* **TASK INSTRUCTIONS**: Report each line from the entries in which "will" can be found.

* **ENTRIES SHOWN**:
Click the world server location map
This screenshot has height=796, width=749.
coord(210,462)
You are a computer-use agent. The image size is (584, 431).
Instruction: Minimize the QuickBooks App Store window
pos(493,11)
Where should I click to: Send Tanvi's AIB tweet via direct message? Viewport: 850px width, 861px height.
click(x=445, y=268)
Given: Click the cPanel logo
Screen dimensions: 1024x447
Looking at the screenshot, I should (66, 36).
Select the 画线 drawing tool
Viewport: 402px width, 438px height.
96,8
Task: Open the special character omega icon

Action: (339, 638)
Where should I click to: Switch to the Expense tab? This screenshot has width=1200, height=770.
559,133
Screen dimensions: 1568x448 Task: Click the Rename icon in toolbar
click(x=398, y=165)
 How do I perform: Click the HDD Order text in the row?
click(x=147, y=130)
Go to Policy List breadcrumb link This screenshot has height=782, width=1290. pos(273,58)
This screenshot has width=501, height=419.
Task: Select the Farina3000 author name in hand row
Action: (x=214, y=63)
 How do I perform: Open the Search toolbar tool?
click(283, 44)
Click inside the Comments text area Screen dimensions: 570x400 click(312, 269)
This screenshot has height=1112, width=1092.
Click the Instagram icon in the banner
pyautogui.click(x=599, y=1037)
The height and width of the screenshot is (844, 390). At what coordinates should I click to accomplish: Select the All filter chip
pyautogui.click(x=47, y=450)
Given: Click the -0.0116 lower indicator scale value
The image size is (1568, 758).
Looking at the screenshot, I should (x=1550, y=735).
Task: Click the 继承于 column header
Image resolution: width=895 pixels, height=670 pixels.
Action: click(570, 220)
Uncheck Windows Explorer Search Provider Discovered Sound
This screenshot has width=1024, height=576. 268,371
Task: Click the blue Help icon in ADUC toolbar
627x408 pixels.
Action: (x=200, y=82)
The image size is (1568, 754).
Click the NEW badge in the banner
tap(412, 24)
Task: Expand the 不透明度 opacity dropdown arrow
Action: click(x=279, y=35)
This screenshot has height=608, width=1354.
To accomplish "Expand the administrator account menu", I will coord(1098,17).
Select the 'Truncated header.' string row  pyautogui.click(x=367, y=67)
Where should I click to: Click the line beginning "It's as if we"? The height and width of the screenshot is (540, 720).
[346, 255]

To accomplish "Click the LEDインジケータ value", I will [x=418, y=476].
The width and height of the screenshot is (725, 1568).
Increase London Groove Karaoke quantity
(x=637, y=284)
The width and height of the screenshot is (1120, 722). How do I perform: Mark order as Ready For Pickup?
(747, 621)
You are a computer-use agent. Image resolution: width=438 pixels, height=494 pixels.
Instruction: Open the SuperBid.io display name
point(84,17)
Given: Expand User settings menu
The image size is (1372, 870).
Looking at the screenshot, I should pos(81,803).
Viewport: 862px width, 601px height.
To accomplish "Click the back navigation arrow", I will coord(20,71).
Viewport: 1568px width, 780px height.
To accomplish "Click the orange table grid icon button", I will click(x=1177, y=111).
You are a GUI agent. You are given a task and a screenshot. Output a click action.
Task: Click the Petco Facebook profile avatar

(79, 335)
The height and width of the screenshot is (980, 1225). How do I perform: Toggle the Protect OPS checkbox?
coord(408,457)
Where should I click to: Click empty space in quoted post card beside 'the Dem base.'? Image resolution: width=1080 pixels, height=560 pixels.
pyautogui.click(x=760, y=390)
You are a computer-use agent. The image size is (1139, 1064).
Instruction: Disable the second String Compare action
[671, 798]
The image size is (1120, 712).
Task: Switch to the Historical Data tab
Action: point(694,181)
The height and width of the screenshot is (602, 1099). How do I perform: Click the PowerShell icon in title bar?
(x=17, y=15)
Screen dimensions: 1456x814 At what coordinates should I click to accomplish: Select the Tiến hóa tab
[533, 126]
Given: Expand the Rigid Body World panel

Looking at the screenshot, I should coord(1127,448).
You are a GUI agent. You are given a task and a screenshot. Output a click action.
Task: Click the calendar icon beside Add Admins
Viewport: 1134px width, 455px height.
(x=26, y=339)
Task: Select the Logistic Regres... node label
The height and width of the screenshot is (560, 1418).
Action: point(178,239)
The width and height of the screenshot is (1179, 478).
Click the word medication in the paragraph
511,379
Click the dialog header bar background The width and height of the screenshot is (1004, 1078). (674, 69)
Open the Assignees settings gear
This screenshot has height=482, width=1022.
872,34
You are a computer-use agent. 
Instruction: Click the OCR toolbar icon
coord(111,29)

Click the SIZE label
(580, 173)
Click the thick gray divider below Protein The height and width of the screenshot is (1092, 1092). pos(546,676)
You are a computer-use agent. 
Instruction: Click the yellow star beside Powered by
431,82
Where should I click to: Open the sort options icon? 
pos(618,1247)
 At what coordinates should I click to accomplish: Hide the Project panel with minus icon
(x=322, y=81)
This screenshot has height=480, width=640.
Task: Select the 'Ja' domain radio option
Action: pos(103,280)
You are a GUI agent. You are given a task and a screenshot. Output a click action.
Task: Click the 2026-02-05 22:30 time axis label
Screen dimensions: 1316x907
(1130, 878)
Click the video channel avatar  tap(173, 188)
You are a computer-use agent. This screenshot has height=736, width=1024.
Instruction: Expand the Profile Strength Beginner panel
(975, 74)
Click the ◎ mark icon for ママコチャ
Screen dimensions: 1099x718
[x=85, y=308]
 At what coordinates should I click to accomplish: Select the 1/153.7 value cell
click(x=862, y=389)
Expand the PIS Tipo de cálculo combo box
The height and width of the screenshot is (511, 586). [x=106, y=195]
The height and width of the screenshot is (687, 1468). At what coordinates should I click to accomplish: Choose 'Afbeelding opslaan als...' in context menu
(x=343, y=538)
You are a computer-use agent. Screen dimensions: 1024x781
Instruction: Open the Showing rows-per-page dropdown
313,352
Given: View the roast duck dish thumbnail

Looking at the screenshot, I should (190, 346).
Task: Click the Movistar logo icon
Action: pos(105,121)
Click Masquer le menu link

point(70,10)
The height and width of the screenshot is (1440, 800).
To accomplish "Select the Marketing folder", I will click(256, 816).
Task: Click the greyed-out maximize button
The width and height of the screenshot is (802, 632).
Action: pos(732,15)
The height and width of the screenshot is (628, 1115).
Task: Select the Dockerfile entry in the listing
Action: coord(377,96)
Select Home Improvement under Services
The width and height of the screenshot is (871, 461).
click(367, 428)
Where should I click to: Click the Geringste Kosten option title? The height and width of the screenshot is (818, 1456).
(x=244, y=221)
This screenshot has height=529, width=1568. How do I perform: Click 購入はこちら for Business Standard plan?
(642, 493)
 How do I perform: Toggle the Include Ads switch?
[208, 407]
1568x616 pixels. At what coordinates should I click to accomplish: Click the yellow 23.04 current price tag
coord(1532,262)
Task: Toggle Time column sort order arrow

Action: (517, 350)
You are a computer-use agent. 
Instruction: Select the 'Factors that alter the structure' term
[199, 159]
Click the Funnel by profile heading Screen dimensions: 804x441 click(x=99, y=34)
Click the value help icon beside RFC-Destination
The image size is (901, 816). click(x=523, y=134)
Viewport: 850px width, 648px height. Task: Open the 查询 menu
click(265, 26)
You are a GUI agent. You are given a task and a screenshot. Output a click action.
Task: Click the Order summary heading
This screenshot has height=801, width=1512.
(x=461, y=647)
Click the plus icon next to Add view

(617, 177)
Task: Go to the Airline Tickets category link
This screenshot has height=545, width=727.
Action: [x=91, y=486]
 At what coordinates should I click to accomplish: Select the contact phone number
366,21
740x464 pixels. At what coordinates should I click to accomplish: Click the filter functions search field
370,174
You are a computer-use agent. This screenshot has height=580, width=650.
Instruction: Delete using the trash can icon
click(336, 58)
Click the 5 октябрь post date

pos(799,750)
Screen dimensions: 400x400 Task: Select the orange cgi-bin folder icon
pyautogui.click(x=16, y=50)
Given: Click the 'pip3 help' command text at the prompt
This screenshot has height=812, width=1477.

* **ANSWER TO THIS TASK**:
To accomplish "Expand the administrator account menu", I will coord(1098,17).
To accomplish "Click the LEDインジケータ value", I will [x=418, y=476].
To accomplish "Click the back navigation arrow", I will coord(20,71).
To accomplish "Click the orange table grid icon button", I will click(x=1177, y=111).
To accomplish "Select the Marketing folder", I will click(256, 816).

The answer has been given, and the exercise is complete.